**Task statement**
Render the data as a numbered list, starting with the line that contains "Task: Commit changes" and going on through the end of the data. Omit blank lines.

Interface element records
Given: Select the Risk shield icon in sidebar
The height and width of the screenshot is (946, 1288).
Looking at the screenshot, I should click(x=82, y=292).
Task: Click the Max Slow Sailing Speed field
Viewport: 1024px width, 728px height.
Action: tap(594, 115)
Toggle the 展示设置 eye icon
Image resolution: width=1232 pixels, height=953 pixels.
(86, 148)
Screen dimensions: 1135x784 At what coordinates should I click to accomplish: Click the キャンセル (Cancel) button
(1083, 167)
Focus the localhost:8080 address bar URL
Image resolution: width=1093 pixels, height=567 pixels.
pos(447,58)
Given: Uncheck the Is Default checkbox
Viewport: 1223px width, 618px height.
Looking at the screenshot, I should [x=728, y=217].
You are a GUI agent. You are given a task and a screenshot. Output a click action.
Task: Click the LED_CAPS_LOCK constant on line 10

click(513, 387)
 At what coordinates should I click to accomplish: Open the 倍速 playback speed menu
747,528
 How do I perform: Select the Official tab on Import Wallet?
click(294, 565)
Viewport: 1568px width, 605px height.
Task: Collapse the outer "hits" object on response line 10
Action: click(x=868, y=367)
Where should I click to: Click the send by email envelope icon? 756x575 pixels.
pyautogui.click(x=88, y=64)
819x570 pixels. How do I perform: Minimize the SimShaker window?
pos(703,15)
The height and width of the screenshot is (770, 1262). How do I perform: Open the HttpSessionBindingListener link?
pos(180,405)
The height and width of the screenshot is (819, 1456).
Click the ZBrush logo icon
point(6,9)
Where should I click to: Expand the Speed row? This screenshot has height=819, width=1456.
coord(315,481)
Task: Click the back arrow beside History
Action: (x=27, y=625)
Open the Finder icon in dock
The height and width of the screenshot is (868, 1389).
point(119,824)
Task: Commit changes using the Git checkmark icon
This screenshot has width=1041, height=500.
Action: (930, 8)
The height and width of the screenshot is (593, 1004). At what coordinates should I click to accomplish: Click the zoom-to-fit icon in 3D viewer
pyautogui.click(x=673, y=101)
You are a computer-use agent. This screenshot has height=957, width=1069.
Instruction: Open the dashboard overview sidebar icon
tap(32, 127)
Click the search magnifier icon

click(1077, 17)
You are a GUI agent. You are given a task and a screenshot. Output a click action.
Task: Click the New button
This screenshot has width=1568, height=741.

**Written answer**
1. Task: Commit changes using the Git checkmark icon
2. This screenshot has width=1041, height=500.
3. Action: (930, 8)
4. The height and width of the screenshot is (593, 1004). At what coordinates should I click to accomplish: Click the zoom-to-fit icon in 3D viewer
5. pyautogui.click(x=673, y=101)
6. You are a computer-use agent. This screenshot has height=957, width=1069.
7. Instruction: Open the dashboard overview sidebar icon
8. tap(32, 127)
9. Click the search magnifier icon
10. click(1077, 17)
11. You are a GUI agent. You are given a task and a screenshot. Output a click action.
12. Task: Click the New button
13. This screenshot has width=1568, height=741.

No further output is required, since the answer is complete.